Identification of markers associated with gene expression and DNA methylation data in cancers


Cancer is steadily researched for many people because one of the most dangerous diseases is a cancer. These days cancer is curable if it is treated in the bud. Researchers tend to focus on early finding in cancer. There are many area to find caner occurrence. One of those is epigenetics. For example, DNA methylation regulates gene expression. It mainly occurs at CPG islands. Inhibiting gene expression of tumor suppressor is caused to hypermethylation. We study deep into this mechanism with gene expression to find caner in early stage. Two groups by DNA methylation status classify how genes express for each gene. So we could have significant genes including information between DNA methylation and gene expression.

Until now, there are a large number of methodologies to apply DNA methylation and gene experssion. Initially 5-azacytidine Experiments(McGhee & Ginder, 1979) trigger this area and then not only caner, but also various diseases are used to utilize DM data(Movassagh M et al., 2010).

To find improved methods, we read papers about relation with copy number (CN) and GE (TCGA Research Network, 2008). We tried to apply one of methods in this paper (Elizabeth Hyman et al., 2002). But it was hard to find threshold that find whether status is hypermethylation or not. We found two ways to find threshold. One of them is epigenetic variable outliers for risk prediction analysis (Andrew E. Teschendorff et al., 2012). In this paper, we used 77 normal cancer samples and 286 tumor samples to obtain threshold dividing DNA methylation status. As a result of this analysis, we could divide two groups. Then, we could get weight that indicates which gene is important. Also, among the genes, we only had differential expressed genes using t-test with normal samples.

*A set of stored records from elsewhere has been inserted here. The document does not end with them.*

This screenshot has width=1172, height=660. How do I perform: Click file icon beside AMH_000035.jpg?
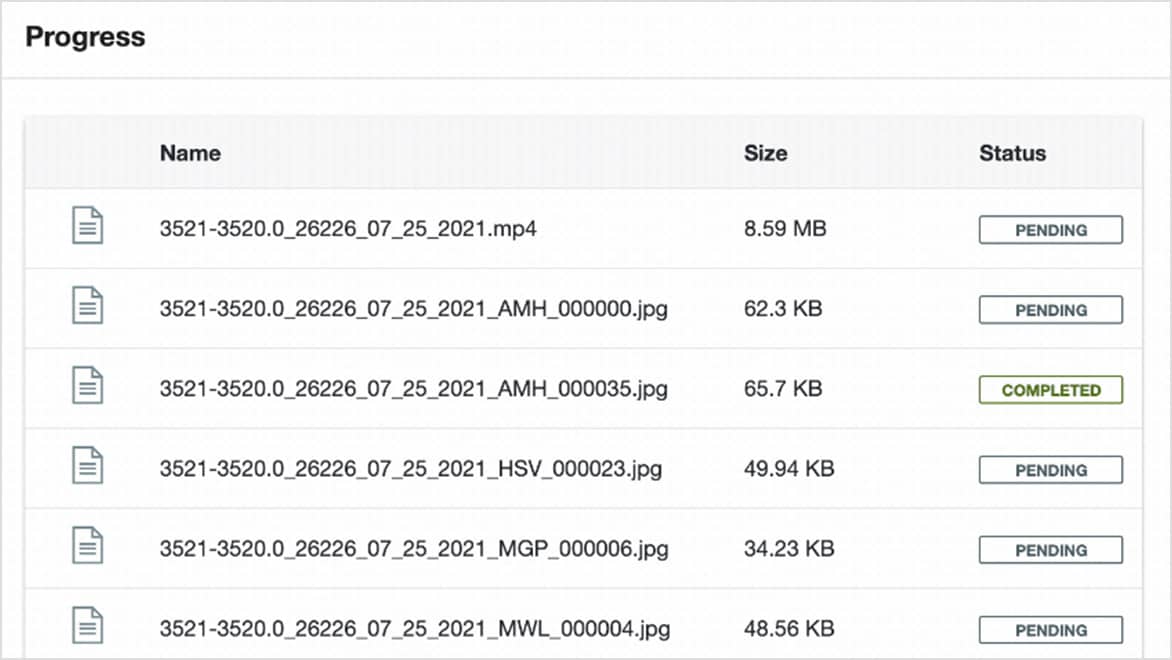[88, 385]

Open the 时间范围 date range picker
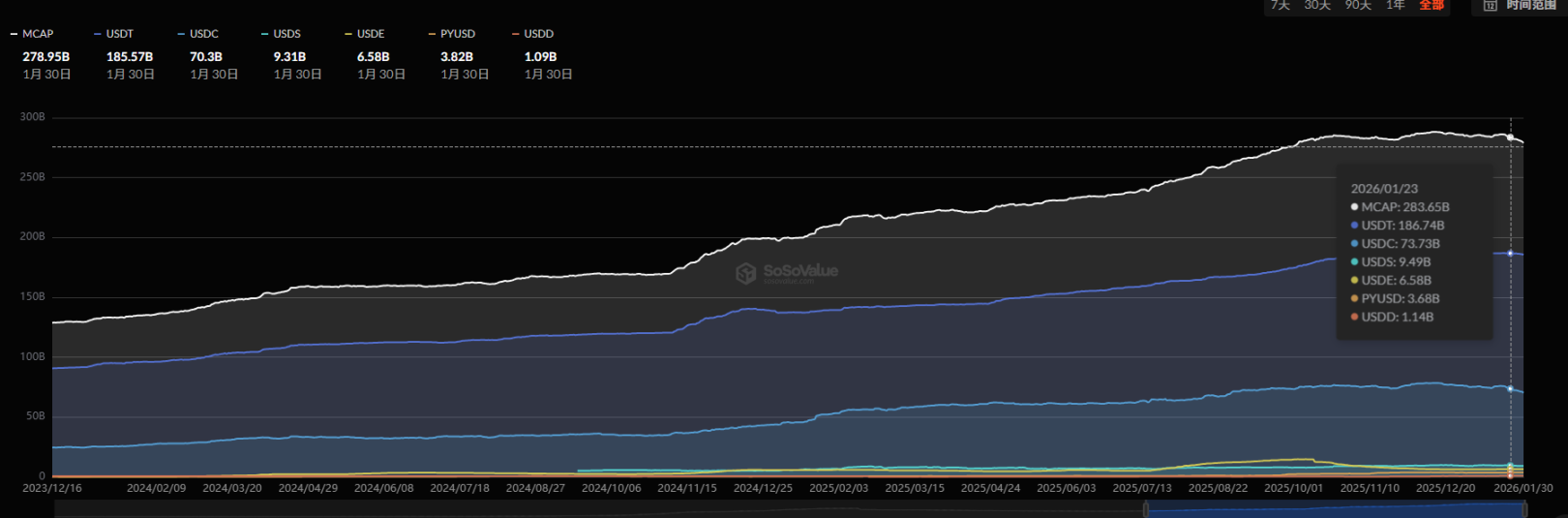coord(1530,6)
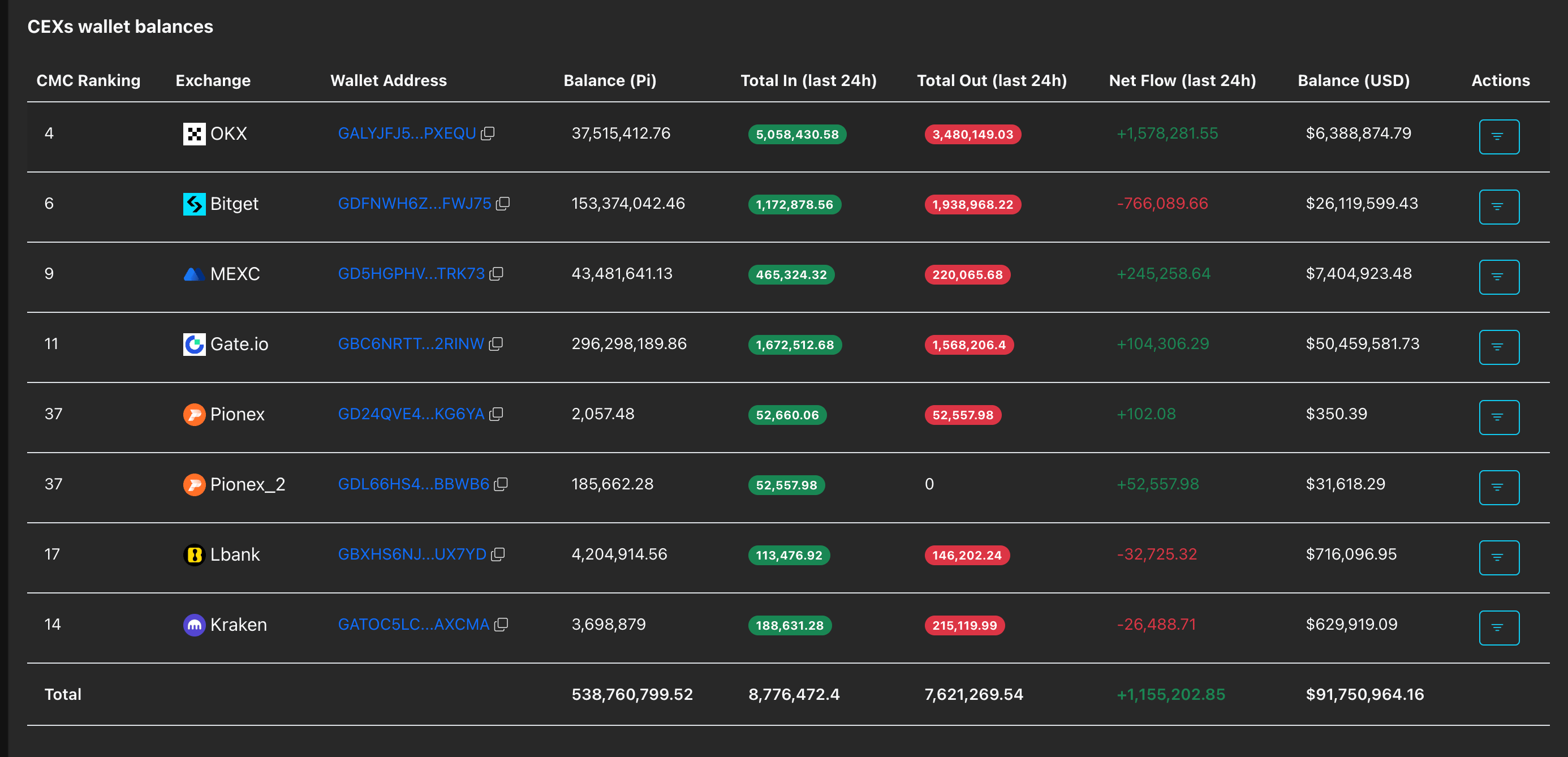The image size is (1568, 757).
Task: Open wallet link GD5HGPHV...TRK73
Action: click(411, 273)
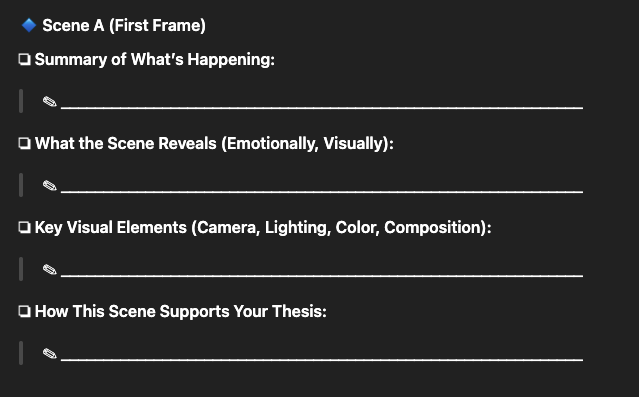Click the pencil icon under What the Scene Reveals
The width and height of the screenshot is (639, 397).
pos(50,185)
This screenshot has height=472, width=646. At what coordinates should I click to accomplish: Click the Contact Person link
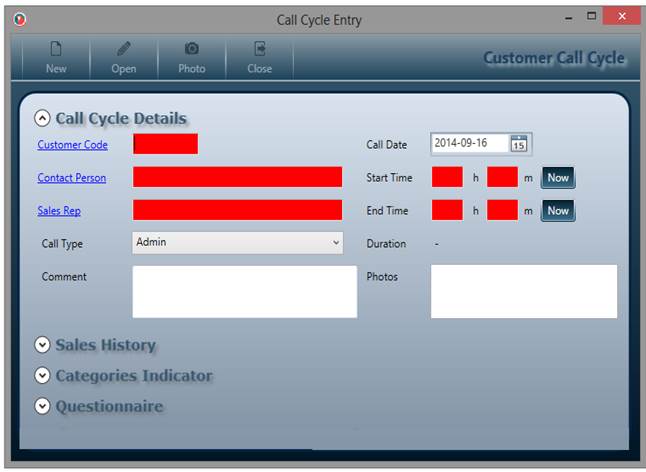point(71,178)
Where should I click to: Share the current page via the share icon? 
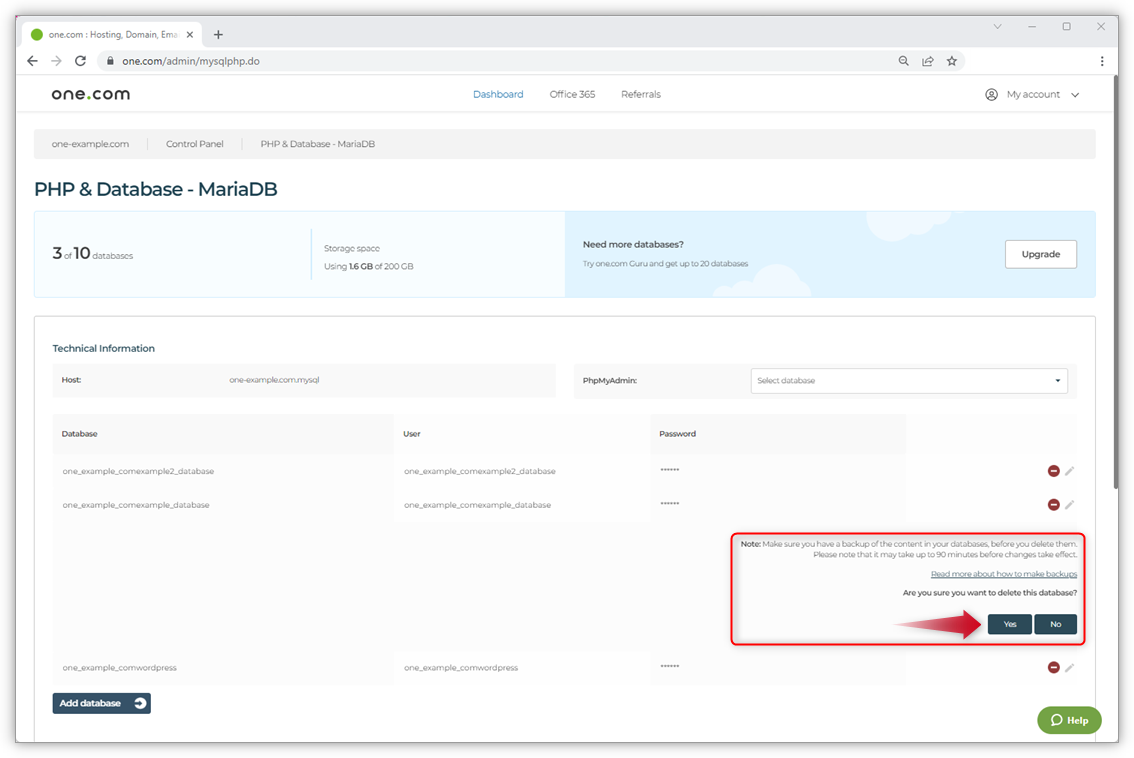pyautogui.click(x=927, y=61)
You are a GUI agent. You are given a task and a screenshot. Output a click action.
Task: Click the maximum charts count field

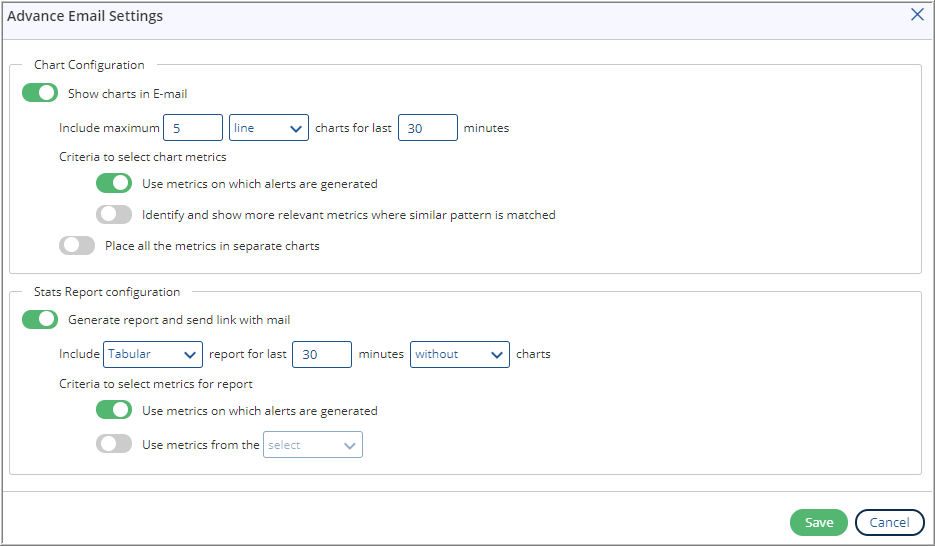[x=193, y=128]
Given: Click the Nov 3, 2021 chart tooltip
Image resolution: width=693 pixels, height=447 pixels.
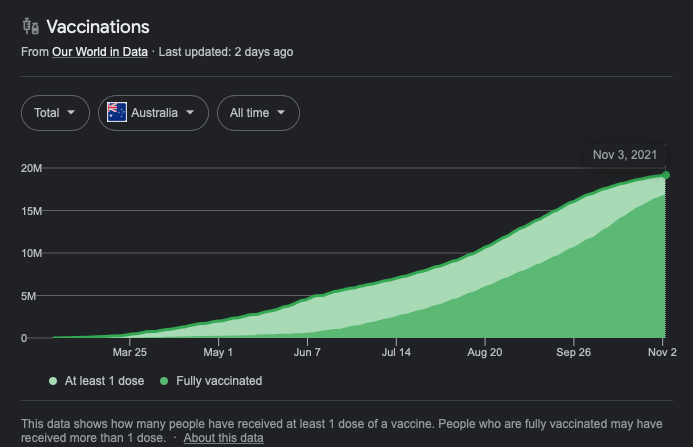Looking at the screenshot, I should point(625,155).
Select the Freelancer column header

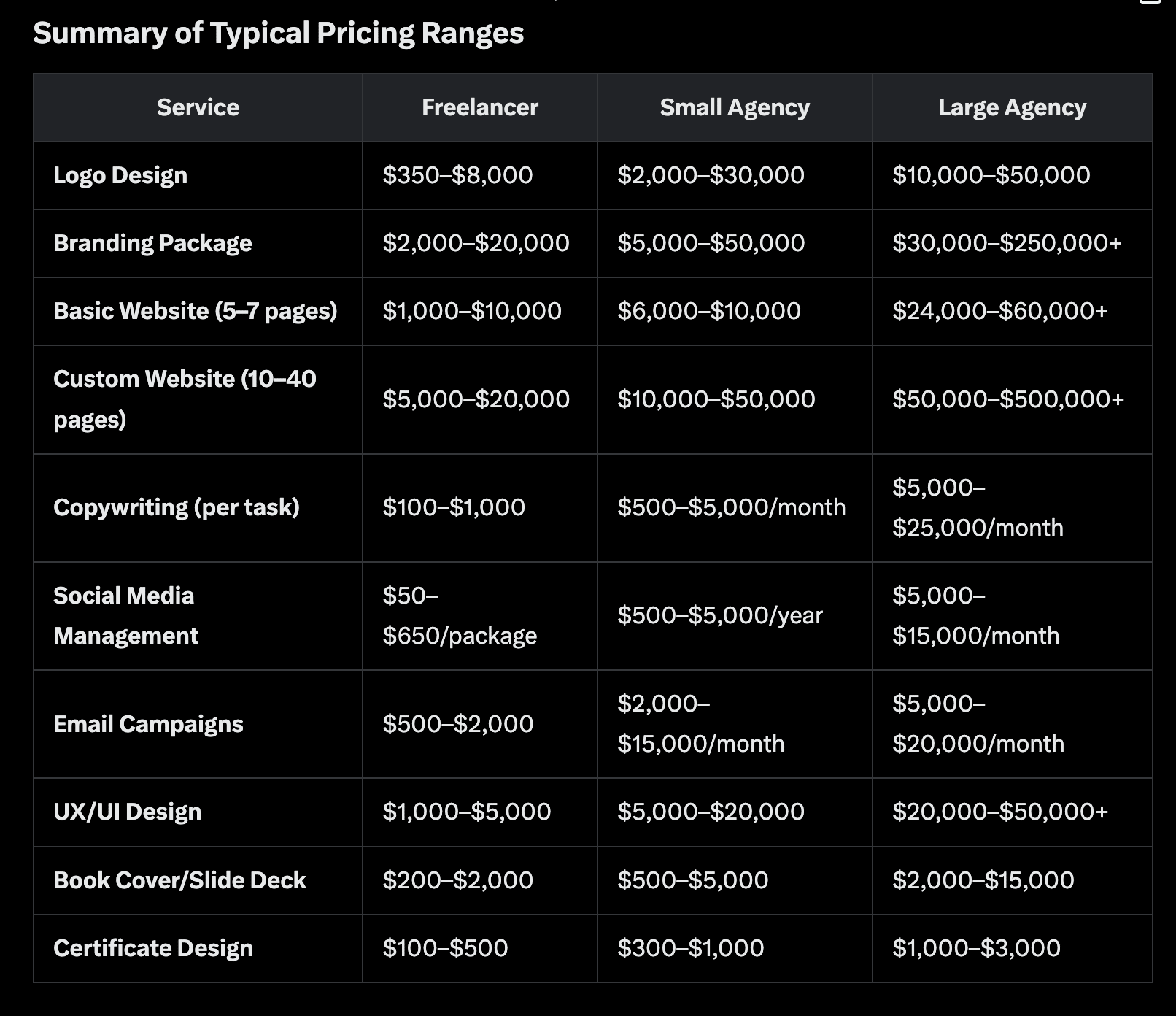[x=479, y=108]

We apply genes gotten in above to two types of methods. First, we found functions related with cancer using pathway enrichment test. Also, we performed hypergeometric test to find relation with genes-samples module that made from information between a subset of genes and a subset of samples. To summarize, through relation with information between DNA methylation and GE, we tried to find candidate cancer genes and pathway enriched about cancer. Also, we checked our genes works significantly by genes-samples module.